Жаль, что мы не видели. При вас, говорит, нельзя, все же командир он, не положено.

Посмеялись. Такие мы были. Потому что не понимали, не было опыта, шел июль 1941 года, в сентябре бы уже побоялись такие номера выкидывать.

В упор

Полк отходил. Вообще-то приказано было уйти из деревни на рассвете. В суматохе замешкались, покидали уже под обстрелом. Я тащил на телегу ящик с патронами, когда меня остановил старшина из штаба, приказал бежать на КП первой роты. Связь прервалась, пусть отходят за церковь. А патроны? Хрен с ними, и за винтовкой не успел сбегать, она в телеге осталась, сунул мне свой автомат, толкнул в спину. Я помчался.

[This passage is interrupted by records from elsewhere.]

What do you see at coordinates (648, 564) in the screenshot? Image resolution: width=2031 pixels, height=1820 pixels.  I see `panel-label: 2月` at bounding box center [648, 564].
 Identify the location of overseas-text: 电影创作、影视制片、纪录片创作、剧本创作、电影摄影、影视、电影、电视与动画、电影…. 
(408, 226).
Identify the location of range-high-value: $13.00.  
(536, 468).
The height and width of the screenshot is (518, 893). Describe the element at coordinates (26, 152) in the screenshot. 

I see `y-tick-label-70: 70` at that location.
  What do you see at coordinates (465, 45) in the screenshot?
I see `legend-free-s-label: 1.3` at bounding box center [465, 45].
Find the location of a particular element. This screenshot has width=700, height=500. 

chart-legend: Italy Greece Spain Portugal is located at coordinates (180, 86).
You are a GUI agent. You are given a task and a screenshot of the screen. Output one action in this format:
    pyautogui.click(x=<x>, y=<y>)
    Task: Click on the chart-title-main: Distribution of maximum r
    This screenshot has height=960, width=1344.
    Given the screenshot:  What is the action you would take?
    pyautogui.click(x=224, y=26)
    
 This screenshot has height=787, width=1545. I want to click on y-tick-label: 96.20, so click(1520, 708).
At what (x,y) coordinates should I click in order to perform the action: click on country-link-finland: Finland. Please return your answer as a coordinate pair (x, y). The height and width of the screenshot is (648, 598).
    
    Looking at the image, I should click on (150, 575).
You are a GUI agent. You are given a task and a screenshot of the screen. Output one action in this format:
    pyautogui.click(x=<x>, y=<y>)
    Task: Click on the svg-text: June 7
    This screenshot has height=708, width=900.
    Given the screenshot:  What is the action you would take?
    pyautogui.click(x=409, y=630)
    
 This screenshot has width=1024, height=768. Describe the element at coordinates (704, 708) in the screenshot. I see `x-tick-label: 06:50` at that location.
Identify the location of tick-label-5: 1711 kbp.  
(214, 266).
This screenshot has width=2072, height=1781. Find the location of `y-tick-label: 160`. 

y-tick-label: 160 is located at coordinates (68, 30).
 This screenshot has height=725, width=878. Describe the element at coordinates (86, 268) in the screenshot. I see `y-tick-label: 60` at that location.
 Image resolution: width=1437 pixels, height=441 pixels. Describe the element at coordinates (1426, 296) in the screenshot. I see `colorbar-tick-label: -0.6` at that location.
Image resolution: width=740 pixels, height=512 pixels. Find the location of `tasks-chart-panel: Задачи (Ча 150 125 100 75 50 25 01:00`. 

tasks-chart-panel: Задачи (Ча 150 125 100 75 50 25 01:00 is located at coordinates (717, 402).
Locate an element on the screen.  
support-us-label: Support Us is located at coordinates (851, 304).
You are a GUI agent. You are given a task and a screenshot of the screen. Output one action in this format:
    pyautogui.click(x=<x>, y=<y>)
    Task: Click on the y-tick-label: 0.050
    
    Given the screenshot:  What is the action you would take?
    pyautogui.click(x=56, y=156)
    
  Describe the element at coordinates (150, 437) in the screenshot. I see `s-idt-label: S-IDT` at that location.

Вход в землянку загораживали двое, они смотрели туда, внутрь. Что-то тормознуло меня, я не сразу понял, много позже сообразил, что это было что-то непривычное. Их задницы, обтянутые не нашими синими галифе, и не защитный цвет наших брюк, то было СИЗОЕ! Никогда еще мысль не работала так быстро, это была даже не работа, это вспыхнуло одновременно с мгновенным движением руки к затвору и нажатием крючка. Автомат затрясся, очередь веером в обе задницы, я жал, не отпуская, шел сплошной поток свинца. Глаз заметил всплески крови, самое начало, вскрик, но это вдогонку. Очередь захлебнулась, я уже несся назад, сквозь горящую деревню по единственной ее прямой улице, перепрыгнул через раненую лошадь, она лежала, дергая ногами, что-то попалось еще на дороге. Снаряд ударил в белую церковную колокольню, кирпично-красное облачко – все это всплывало потом, много позже. Я мчался и мчался, гонимый ужасом.